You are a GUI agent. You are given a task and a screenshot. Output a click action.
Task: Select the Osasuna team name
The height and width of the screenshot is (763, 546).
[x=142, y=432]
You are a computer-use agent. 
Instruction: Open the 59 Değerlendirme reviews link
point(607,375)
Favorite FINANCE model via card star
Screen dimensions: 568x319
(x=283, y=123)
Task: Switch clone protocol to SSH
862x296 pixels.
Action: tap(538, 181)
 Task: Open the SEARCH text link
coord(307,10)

...

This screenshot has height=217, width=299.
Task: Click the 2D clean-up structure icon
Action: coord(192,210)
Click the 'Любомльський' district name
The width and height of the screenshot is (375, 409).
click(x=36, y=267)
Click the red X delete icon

**Required work:**
Return a copy of every line in the records that includes the string "agent".

**Output of the task:**
You are a GUI agent. You are given a task and a screenshot. Output a click action.
You are a computer-use agent. 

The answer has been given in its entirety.